In the Helios platform, we created a tab called APIs which shows you an auto-generated API catalog. This is based on data received from the instrumentation of your microservices in action, rather than from a developer’s (static) documentation of the APIs. Often, developers or architects aren’t aware of all the APIs that exist in an application over time, whether used internally or even customer-facing. Dev leads, architects, QA teams, DevOps teams and of course developers need to know what APIs exist, how they are used and how they can be extended. Based on service instrumentation, you can see what’s happening with your API inventory on the ground: what APIs are used, how frequently, by what entities, and according to what specification. Helios leverages OpenTelemetry (OTel), an open-source collection of tools, APIs, and SDKs for creating and gathering telemetry data, for data instrumentation. The core benefit of Helios’ visibility into your API catalog is that it’s driven by what is actually happening; on top of that you can take actions for faster turnaround times.

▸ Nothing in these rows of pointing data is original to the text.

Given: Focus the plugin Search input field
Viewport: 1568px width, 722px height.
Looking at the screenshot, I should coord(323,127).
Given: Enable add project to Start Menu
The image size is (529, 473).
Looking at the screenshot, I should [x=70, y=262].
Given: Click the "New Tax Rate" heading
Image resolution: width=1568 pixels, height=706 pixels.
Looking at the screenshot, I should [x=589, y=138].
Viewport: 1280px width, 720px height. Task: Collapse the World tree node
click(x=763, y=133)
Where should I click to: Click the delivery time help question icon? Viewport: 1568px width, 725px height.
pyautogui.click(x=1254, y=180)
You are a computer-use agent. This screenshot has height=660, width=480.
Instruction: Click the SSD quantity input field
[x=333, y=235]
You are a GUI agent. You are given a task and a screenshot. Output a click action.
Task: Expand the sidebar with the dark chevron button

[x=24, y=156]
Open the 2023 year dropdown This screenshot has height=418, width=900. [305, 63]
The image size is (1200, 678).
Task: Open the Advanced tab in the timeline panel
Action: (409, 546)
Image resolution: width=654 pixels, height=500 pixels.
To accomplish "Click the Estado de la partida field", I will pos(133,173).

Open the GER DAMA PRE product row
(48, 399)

As the API catalog is automatically generated, also the specification of each API is inferred based on actual traffic and how the APIs are used – in any environment where the instrumentation is used. Recall Hyrum’s law:

With a sufficient number of users of an API, it does not matter what you promise in the contract: all observable behaviors of your system will be depended on by somebody.

Automatic creation of API specs based on instrumented traffic spares you from having to record – and maintain! – them in a labor-intensive way to accurately account for API parameters, headers, and API data models (for requests and responses).

 

Example 1: API discovery

We recently added a new alerts-service to our architecture. The service’s purpose is to send alerts to our users based on trends of traces, new services in their system, and more. The new service needs to perform API calls to our entities-service in order to retrieve data.

First off, it was very easy to search the API inventory and look up the available APIs.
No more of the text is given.